Redação Plenax – Flavia Andrade
Doença neurológica rara e de progressão rápida pode provocar alterações cognitivas, comportamentais e motoras
A doença de Creutzfeldt-Jakob (DCJ) é uma condição neurológica rara, progressiva e de evolução rápida que afeta o cérebro e pode comprometer memória, comportamento, movimentos e outras funções neurológicas. Apesar de pouco frequente, a doença chama atenção pela velocidade de progressão dos sintomas e pela dificuldade de identificação em suas fases iniciais.
A DCJ pertence ao grupo das doenças causadas por alterações em proteínas chamadas príons. Quando essas proteínas assumem uma conformação anormal, podem desencadear um processo que provoca danos progressivos às células do sistema nervoso.
Quais são os primeiros sinais?
Os sintomas variam entre os pacientes e podem envolver aspectos cognitivos, comportamentais e neurológicos. Entre as manifestações iniciais estão perda de memória, dificuldade de concentração, confusão mental e mudanças de comportamento.
Com a evolução da doença, podem surgir dificuldades para caminhar e coordenar os movimentos, alterações na visão e na fala, rigidez muscular e movimentos involuntários.
“Por se tratar de uma doença rara e com sintomas que inicialmente podem se sobrepor aos de outras condições neurológicas, é importante observar não apenas a presença de alterações cognitivas, mas principalmente a rapidez com que elas aparecem e evoluem”, explica Yasmin Coelho, médica neurologista e professora do curso de Medicina da Uniderp.

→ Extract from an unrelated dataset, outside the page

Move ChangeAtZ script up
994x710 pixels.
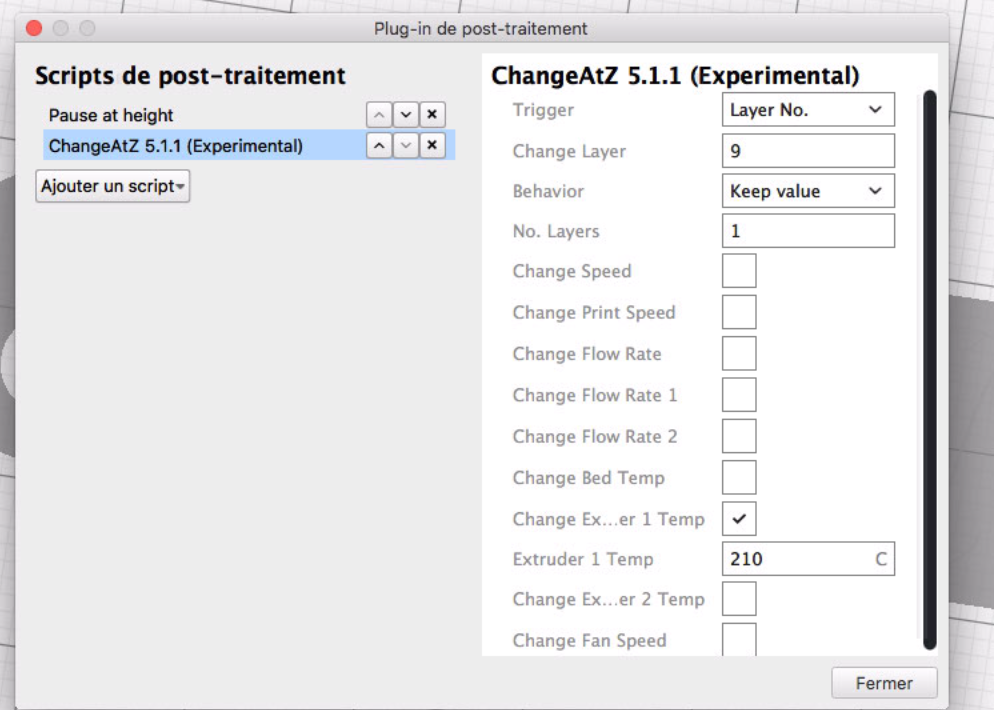380,146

DCJ pode ser confundida com Alzheimer?
Alterações de memória podem levar inicialmente à suspeita de doenças mais comuns, como o Alzheimer. A principal diferença está, entre outros aspectos, na velocidade de progressão da DCJ.
Enquanto algumas demências apresentam evolução ao longo de anos, a doença de Creutzfeldt-Jakob pode provocar uma deterioração neurológica em um período significativamente mais curto. Por isso, alterações cognitivas de início rápido acompanhadas por problemas de equilíbrio, coordenação, fala, visão ou movimentos involuntários devem ser investigadas.
Como é feito o diagnóstico?
A investigação considera a história clínica, a evolução dos sintomas e os resultados de diferentes exames. Entre os recursos que podem ser utilizados estão ressonância magnética, análise do líquido cefalorraquidiano e eletroencefalograma, além de outros exames neurológicos.
“Não existe um único exame simples que, isoladamente, seja suficiente para avaliar todos os casos. O diagnóstico depende da combinação dos sinais clínicos e dos resultados dos exames, além da exclusão de outras doenças que podem apresentar sintomas semelhantes”, esclarece a especialista.
A confirmação definitiva depende da análise do tecido cerebral, geralmente realizada após a morte. Durante a vida, portanto, a investigação busca reunir evidências que permitam estabelecer um diagnóstico provável ou possível.
A forma mais comum da doença, chamada esporádica, ocorre principalmente em pessoas mais velhas. Existem também formas relacionadas a fatores genéticos e formas adquiridas, que são extremamente raras.
“Existem diferentes formas de Creutzfeldt-Jakob. Além da forma esporádica, há casos relacionados a fatores genéticos e formas adquiridas, que são extremamente raras. Por isso, a identificação da causa depende de uma avaliação médica individualizada”, aponta Yasmin.
Por que a doença evolui tão rapidamente?
A progressão acelerada é uma das principais características da DCJ. Os príons anormais podem provocar alterações progressivas no tecido cerebral, levando à perda de neurônios e ao comprometimento de diferentes funções do sistema nervoso.
A velocidade da evolução pode variar, mas a doença é considerada grave e, atualmente, não existe tratamento capaz de interromper ou reverter o processo causado pelos príons.
Como é feito o cuidado do paciente?
Na ausência de uma terapia curativa, o cuidado é direcionado ao controle dos sintomas, ao conforto e à qualidade de vida. O acompanhamento pode envolver diferentes profissionais de saúde, conforme as necessidades apresentadas pelo paciente.
Também é importante acompanhar dificuldades relacionadas à mobilidade, alimentação, comunicação e outras funções que podem ser afetadas pela evolução da doença.
“O suporte aos familiares e cuidadores é igualmente importante, já que a rápida progressão da doença pode exigir mudanças significativas na rotina e na assistência ao paciente”, afirma a neurologista.
Embora seja uma condição rara, reconhecer os principais sinais da doença de Creutzfeldt-Jakob pode ajudar a identificar situações que precisam de investigação especializada. Alterações cognitivas de evolução rápida associadas a dificuldades motoras, mudanças de comportamento ou outros sinais neurológicos devem ser avaliadas por um profissional de saúde.